ある晩。いつもなら10時頃にはマンションを出て行く彼氏が、その晩は深夜になっても帰らなかった。これは怪しいぞ、と思いながら私はひたすら息を潜めて全神経を鼓膜に集中させていた。

「ぁん・・・」
聞こえた。確かに今、彼女のいやらしい声が聞こえた。
私は慌ててトランクスを脱ぎ捨てティッシュの箱を抱えると、勃起したペニスをシコシコさせながらもう一度息を殺した。
「ギシギシギシ・・・」という軋むベッドの音。

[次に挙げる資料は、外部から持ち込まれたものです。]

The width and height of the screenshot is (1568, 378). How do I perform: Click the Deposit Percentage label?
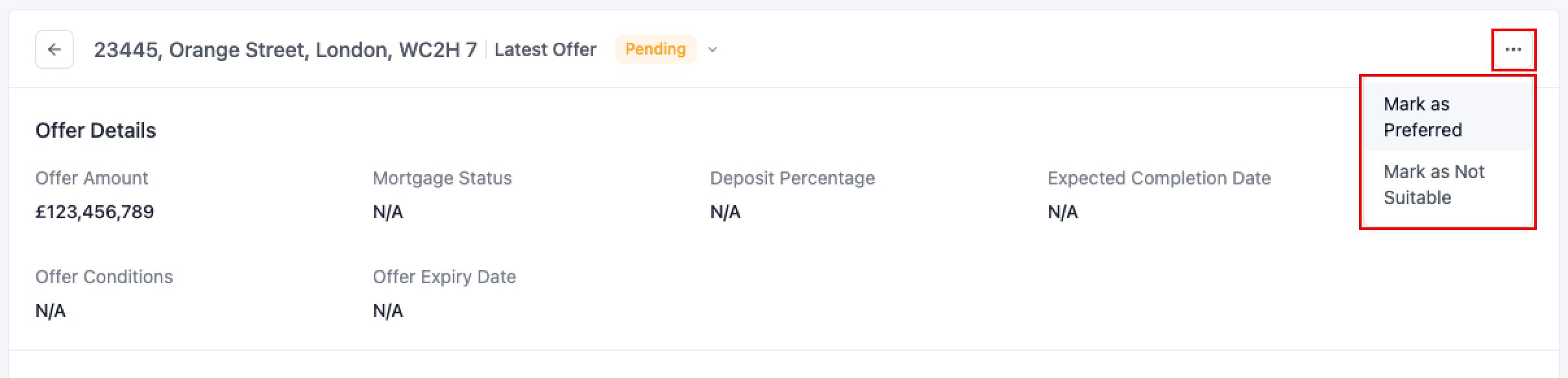point(792,178)
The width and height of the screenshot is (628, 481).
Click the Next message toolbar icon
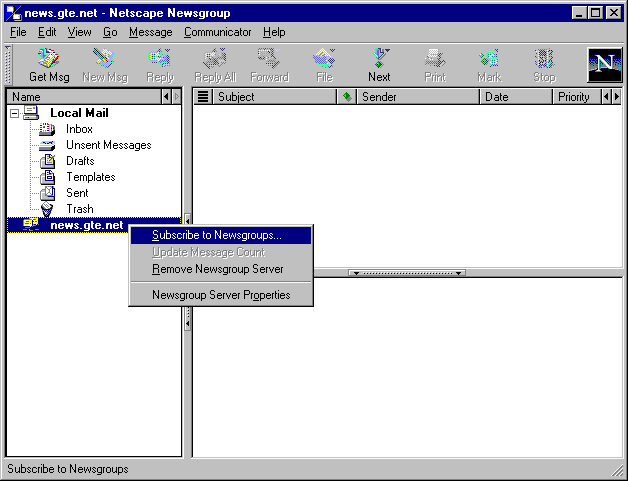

尾崎豊の世界だ、間違いなくヤっている。
「あぁん・・・あぁあん・・・」
という彼女の淫らな声に続いて、彼氏の「声がデケぇよ、隣りに聞こえちまうだろ・・」という焦りの声。
聞かれてまずいなら腰を振らなきゃいいのに・・・と思いながらも、それでは私のオナニーが成り立たないと、彼氏の腰にエールを送る私だった。

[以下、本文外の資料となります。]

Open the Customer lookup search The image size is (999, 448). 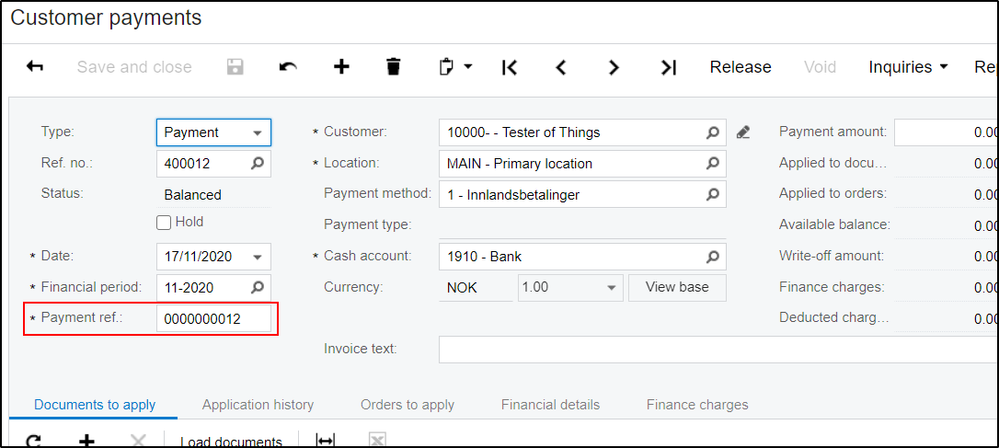coord(712,132)
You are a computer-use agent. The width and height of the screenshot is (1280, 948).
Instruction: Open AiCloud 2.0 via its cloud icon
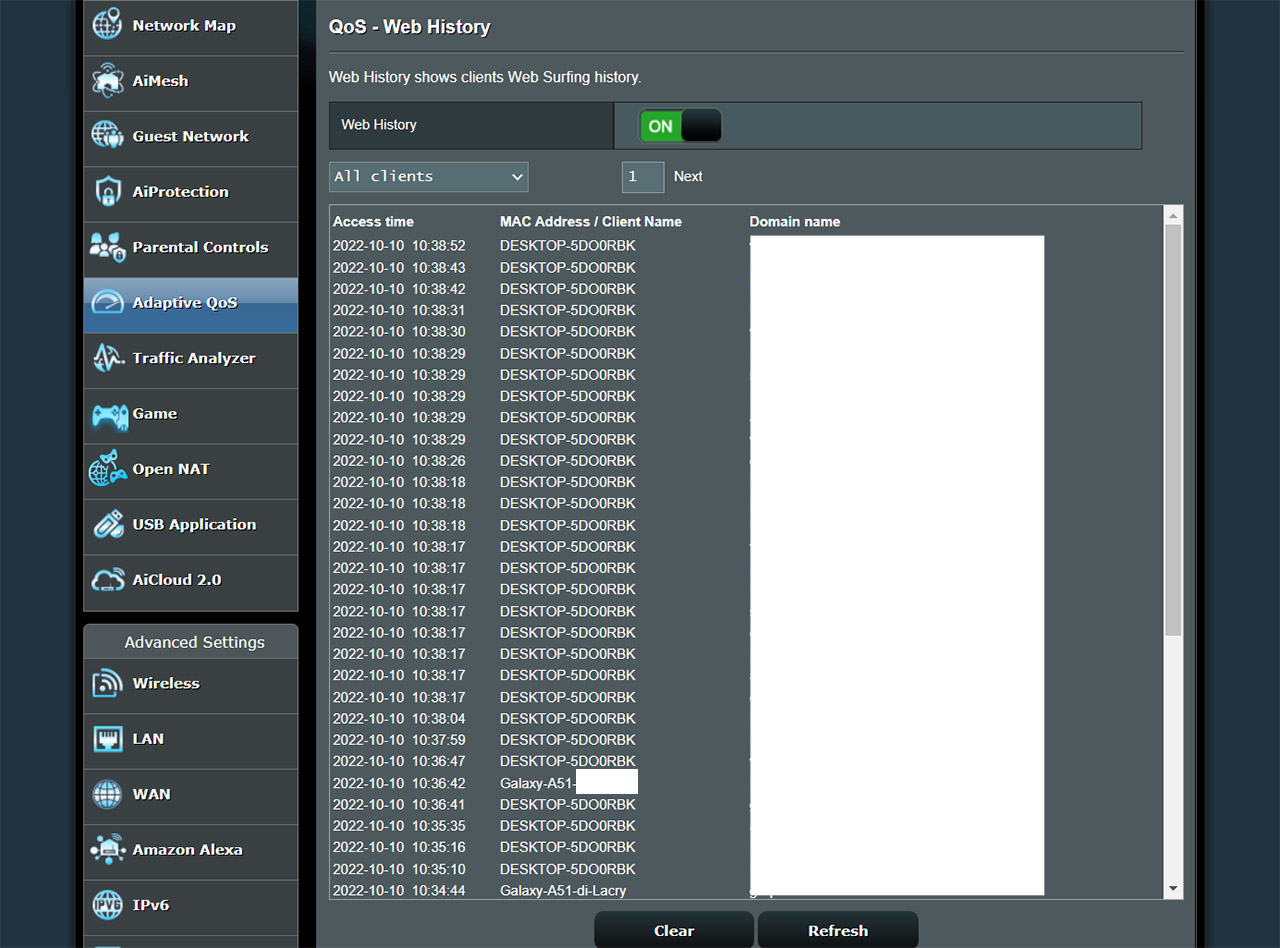coord(107,579)
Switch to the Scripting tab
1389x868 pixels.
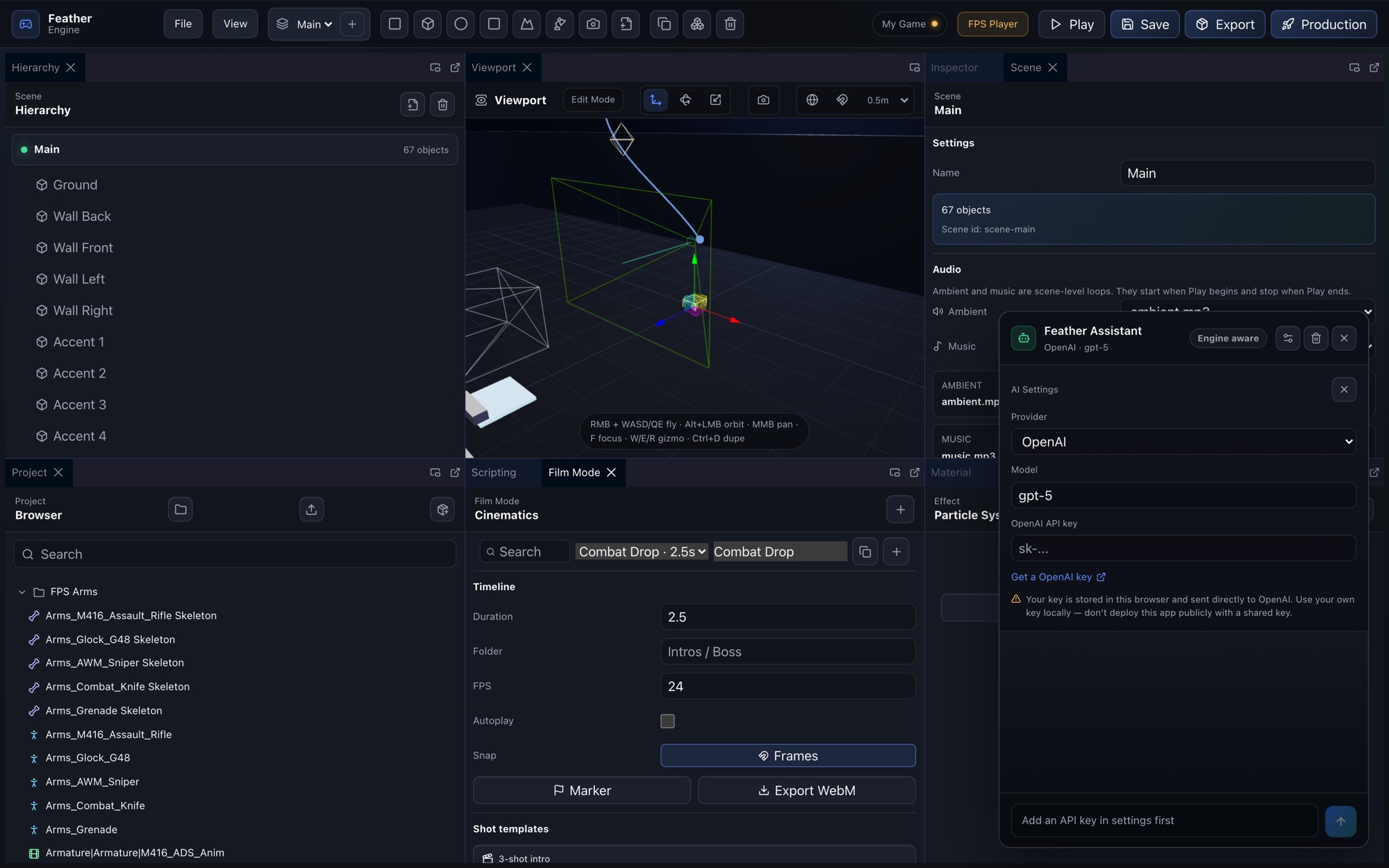click(x=494, y=473)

翌朝、私は、昨夜あれほどまでに激しいセックスをしていた彼女の顔が見たい一心で、出勤する彼女を狙っては生ゴミを抱えたまま玄関で息を殺していた。
ガチャ・・・と隣りのドアが開いたのを確認すると、私も一緒にドアを開けた。
「あ、おはようございます」
私に気付いた彼女は爽やかな表情で笑いかけた。
「おはようございます。これから出勤ですか?」
私は生ゴミをぶら下げながら彼女に近付いた。フロアの私の声に反応したのか、向かいのスピッツが慌ただしく吠えだした。
二人は並んだ状態で階段を下りた。

「毎日、熱いですね・・・」
私は瞬間に吹き出した額の汗を手の甲で拭き取りながら彼女に話しかけた。
「そうなんですよ・・・こんなに熱いのに部屋のクーラーの効きが悪くって困ってるんですよね・・・」
彼女は階段に落ちていたダシ巻き卵をヒョイと避けながらそう言った。こんな所にダシ巻き卵を仕掛けるのは恐らく非常階段の野良猫かホームレス八代の仕業だろう。

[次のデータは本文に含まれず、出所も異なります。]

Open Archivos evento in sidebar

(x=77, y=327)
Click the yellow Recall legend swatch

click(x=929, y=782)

「あ、それって左のレバーんとこ叩けばいいんですよ。ここのマンションのクーラーは古いっすからね、あの部分を上手に叩けばびっくりするくらいの冷風が飛び出して来ますよ」
「え、そうなんですかぁ?」
汚れのない大きな瞳を私に向ける。昨夜、男のペニスを喰わえ込んでいた癖に・・・。
「そうなんですよ。あれにはコツがあるんっすよ。前にあの部屋に住んでたおっさんの時も僕が直してやったんっすけどね、また壊れたんだな・・・」
嘘です。まったくのデタラメです。私は隣りの親父を睨む事はあっても言葉を交わした事はありません。

「え・・・じゃあ・・・」
「いいっすよ。僕、直してあげますよ」
「ホント!嬉しい~昨夜は熱くて我慢できなかったんですよね~」
アソコもな。

彼女の部屋のクーラー修理は、今夜、彼女が帰宅してからという事に決まった。
私は彼女が帰って来るまでの間、彼女をレイプする妄想ネタで2回もオナニーをしてしまったのだった。